The National Highway Traffic Safety Administration (NHTSA) on Tuesday ordered automakers to report any crashes involving automated vehicles.
This new order will require companies to report crashes having to do with automated vehicles on public roads or crashes in which driver-assist systems were being used, The Associated Press reports.
“By mandating crash reporting, the agency will have access to critical data that will help quickly identify safety issues that could emerge in these automated systems,” Steven Cliff, acting NHTSA administrator, said.
The AP notes that the NHTSA has been hesitant to issue regulations on the new technology in the past out of concern that it may delay adoption of the innovative systems.
This order comes after the NHTSA sent special investigation teams to 31 crashes that involved partially automated driver-assist systems, the AP notes. Of these 31 crashes, 25 involved Tesla’s autopilot system and 10 deaths were reported.
The NHTSA will also be looking into nonfatal crashes involving partially automated systems found in a Lexus RX450H, a Volvo XC-90 and two Cadillac CT6s, the AP reports.
In March, investigators from the NHTSA investigated a “violent crash” involving a Tesla that had become wedged beneath a tractor-trailer after crashing into it. The crash left two people critically injured.
The Self-Driving Coalition — whose members include Uber, Lift and Volvo — said in a statement provided to The Hill that it shares the NHTSA's goal of reducing automobile-related deaths.

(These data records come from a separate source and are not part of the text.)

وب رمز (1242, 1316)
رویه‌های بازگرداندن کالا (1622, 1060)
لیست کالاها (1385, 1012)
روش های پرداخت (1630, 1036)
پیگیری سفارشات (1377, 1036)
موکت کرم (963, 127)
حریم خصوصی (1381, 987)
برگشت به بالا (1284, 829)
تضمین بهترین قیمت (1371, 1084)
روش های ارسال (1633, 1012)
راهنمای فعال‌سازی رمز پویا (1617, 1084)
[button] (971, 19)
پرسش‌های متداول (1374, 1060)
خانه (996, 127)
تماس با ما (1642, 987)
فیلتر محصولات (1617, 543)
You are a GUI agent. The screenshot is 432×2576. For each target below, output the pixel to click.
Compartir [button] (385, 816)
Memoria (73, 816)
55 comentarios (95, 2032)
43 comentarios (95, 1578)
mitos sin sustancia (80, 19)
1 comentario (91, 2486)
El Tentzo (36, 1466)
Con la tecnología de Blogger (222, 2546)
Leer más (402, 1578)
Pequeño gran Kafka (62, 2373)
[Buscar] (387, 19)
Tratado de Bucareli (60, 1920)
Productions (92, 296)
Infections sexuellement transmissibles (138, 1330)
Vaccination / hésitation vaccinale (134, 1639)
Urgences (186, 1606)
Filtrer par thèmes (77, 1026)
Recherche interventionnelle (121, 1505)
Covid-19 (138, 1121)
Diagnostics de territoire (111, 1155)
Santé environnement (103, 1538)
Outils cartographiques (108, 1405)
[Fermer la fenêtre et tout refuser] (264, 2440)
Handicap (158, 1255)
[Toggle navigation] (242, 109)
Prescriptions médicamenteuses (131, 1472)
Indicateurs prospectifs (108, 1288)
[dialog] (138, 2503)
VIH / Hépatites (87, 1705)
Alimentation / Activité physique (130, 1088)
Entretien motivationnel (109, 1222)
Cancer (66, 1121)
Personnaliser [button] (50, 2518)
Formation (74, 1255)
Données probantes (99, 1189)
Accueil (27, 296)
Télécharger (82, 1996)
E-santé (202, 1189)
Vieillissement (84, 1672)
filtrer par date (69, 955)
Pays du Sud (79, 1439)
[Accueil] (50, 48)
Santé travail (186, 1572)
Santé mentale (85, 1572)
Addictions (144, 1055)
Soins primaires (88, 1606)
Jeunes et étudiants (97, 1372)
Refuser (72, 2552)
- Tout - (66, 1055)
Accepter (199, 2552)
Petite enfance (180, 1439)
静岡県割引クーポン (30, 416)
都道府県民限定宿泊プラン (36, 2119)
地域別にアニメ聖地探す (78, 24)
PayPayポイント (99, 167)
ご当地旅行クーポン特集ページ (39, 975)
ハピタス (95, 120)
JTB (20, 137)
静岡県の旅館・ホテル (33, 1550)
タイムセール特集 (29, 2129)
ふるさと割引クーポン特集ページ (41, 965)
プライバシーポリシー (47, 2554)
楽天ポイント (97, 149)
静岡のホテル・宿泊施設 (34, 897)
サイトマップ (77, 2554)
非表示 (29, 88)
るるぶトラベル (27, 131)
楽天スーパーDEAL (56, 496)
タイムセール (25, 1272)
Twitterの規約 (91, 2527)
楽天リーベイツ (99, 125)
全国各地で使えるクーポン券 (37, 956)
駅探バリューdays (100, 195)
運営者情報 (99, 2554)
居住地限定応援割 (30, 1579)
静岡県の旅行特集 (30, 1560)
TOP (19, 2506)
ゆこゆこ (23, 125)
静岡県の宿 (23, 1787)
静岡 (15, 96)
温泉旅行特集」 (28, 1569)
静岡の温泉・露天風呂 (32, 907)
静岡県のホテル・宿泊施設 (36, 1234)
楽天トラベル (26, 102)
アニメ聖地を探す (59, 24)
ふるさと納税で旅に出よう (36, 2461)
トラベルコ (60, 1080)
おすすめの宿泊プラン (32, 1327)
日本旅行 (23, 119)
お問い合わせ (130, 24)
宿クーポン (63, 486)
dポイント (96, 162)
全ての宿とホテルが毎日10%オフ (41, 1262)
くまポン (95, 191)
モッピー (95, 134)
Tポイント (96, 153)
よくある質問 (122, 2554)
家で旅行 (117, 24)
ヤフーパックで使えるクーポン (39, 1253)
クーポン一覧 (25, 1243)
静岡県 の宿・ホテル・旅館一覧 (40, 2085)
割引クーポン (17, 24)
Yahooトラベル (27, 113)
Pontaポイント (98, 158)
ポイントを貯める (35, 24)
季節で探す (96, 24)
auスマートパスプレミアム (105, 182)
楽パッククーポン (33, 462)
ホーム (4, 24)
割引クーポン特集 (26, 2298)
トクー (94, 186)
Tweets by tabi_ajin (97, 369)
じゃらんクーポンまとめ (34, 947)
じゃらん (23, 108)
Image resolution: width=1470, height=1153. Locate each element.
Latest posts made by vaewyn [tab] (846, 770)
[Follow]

"But there must be a distinction between our members’ autonomous vehicles--which do not require human intervention to operate safely--and driver assistance technology like Tesla’s, which requires an attentive driver," the group said.
“We have worked with NHTSA in a highly collaborative and transparent way, going back to the first AV guidance (FAVP 1.0) in 2016," the coalition added. "As we review NHTSA’s new standing general order, the Coalition hopes to restart those constructive conversations so that we can work together to save lives and make our roads safer for everyone.”
Tesla has regularly stressed that the autopilot and “full self-driving” functions on its vehicles are driver-assistance systems and that drivers must be prepared to intervene if needed.